* [Problem set]
**A.** In the text on early human speech, write out word for word the part that opens with the words containing "We do not know" and closes with "associated with speech.".
**B.** Condense the paragraph beginning "Be that as it may, advanced speech made grandparents very valuable" from the text on early human speech into a short bulleted list that keeps its main facts.

We do not know how long humans have been talking. Some think it was related to the sudden spread of humankind all over the world, and the appearance of advanced weapons and art. In old books this is often described as happening as late as 40 000 years ago. This date has been pushed backward with ever new discoveries, which imply that African humans were universally making elaborate weapons and tools at least 65 000 years ago, and there are signs of elaborate tools in some places much earlier. In other places in Africa there are signs of trade (tools made from stone that only exists far away) and symbolic art. Then again, it seems that Neanderthals also had simple art, cared for sick family members, and even sometimes buried them with flowers. This implies symbolic thinking, which is usually associated with speech.

Recent reconstructions of Neanderthal throat and head show that they were physically capable of speech, although not with the same sounds that we use, and they would sound strange to us. The common ancestor of Neanderthals and modern humans lived half a million years ago, probably a couple hundred thousand years longer than that again. This is attested not only by the fossil record but also the genome, which has been sequenced. If the common ancestor of Neanderthals and African humans was capable of some degree of speech, maybe that was not the magic ingredient after all. Perhaps our ancestors knew how to speak, but only spoke about boring things for hundreds of thousands of years. “Groo kill deer.” “Groo eat now.” “Groo want mate.” Half a million years of Facebook posts, until Heaven had mercy and let creativity descend on humankind.

Be that as it may, advanced speech made grandparents very valuable. Even when you were too brittle to hunt down animals, you still knew where they lived and what they did, because you had decades of hunting experience. You could tell the grandkids all about it so the first time they set out to hunt, they knew exactly what to expect. You could also tell them where to find edible plants, and not least how to avoid the poisonous ones. Suddenly a long childhood wasn’t such a terrible waste of time, because the elders of the tribe basically functioned as a school and a library, teaching you everything you needed to know and a lot you didn’t.

Humans are not entirely unique in having grandparents live to an old age, but it is pretty rare. Elephants have them too, but they tend to stay strong and healthy longer and lead the family. (Elephant blood was recently found to contain some kind of chemical that can overcome infections that antibiotics can’t. Hopefully we will find out what it is before the last of them is killed by poachers.) But the rule of thumb is that parents die pretty soon after they are no longer needed for their own children. Fish and squids basically give up on life once their eggs are hatched, if not before. Mammals need to be around a while to provide milk and protect their young, but that’s it: Menopause is quickly followed by death. Humans, on the other side, live a lot longer, often enough to see their grandchildren grow up unless some unfortunate event occurs. This makes perfect sense given their role as teachers. Only when dementia sets in do they wander off in the night and die in the snow or get lost in the jungle.

* [Data segment]

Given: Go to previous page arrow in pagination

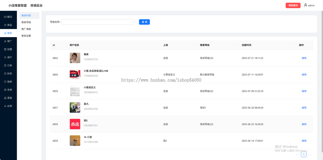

* [Answers provided]
**A.**
We do not know how long humans have been talking. Some think it was related to the sudden spread of humankind all over the world, and the appearance of advanced weapons and art. In old books this is often described as happening as late as 40 000 years ago. This date has been pushed backward with ever new discoveries, which imply that African humans were universally making elaborate weapons and tools at least 65 000 years ago, and there are signs of elaborate tools in some places much earlier. In other places in Africa there are signs of trade (tools made from stone that only exists far away) and symbolic art. Then again, it seems that Neanderthals also had simple art, cared for sick family members, and even sometimes buried them with flowers. This implies symbolic thinking, which is usually associated with speech.

**B.**
- Advanced speech made grandparents very valuable.
- Even when too brittle to hunt, they knew from decades of experience where animals lived and what they did.
- They could tell their grandchildren what to expect before their first hunt.
- They could also tell them where to find edible plants and how to avoid poisonous ones.
- A long childhood was no longer a terrible waste of time, because the elders of the tribe functioned as a school and a library.